--- BEGIN ---

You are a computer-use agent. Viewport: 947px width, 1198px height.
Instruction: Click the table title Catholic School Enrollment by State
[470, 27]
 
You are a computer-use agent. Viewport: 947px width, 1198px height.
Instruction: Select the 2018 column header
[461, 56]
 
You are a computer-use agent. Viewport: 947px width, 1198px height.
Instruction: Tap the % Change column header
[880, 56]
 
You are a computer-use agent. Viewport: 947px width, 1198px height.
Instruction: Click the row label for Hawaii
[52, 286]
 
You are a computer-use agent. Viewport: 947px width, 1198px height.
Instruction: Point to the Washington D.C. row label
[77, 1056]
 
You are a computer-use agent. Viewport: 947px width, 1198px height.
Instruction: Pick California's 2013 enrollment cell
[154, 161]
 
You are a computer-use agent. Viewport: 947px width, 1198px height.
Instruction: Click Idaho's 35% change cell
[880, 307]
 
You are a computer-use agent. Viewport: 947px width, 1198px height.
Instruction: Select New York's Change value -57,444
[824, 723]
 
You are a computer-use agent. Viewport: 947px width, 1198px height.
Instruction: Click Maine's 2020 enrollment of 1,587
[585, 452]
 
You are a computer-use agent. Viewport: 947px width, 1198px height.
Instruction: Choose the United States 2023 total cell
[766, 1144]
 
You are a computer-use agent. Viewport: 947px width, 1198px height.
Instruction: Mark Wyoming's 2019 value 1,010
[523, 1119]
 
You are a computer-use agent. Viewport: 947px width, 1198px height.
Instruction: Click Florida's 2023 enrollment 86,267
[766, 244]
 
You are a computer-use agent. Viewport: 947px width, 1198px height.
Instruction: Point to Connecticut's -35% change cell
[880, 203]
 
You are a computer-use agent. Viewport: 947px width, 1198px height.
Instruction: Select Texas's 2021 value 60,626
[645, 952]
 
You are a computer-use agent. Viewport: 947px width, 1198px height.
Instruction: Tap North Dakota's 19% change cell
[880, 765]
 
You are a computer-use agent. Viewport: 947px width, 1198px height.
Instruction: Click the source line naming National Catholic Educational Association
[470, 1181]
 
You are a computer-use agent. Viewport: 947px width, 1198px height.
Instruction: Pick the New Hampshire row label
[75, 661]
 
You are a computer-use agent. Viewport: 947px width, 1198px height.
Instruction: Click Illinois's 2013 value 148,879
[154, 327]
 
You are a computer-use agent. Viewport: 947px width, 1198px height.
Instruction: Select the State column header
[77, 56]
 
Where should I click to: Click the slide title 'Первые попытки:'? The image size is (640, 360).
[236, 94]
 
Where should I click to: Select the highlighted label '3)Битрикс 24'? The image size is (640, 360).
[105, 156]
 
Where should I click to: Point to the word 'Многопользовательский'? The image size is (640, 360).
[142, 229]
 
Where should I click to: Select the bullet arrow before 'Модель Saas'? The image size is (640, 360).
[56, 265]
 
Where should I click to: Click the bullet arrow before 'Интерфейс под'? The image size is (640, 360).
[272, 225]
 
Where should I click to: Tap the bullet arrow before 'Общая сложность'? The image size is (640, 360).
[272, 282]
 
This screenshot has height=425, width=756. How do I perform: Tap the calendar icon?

--- END ---

§ GIVEN EXERCISE
How many lines in the listing above contain the word "label"? Reply with the number alone.

§ REPLY
4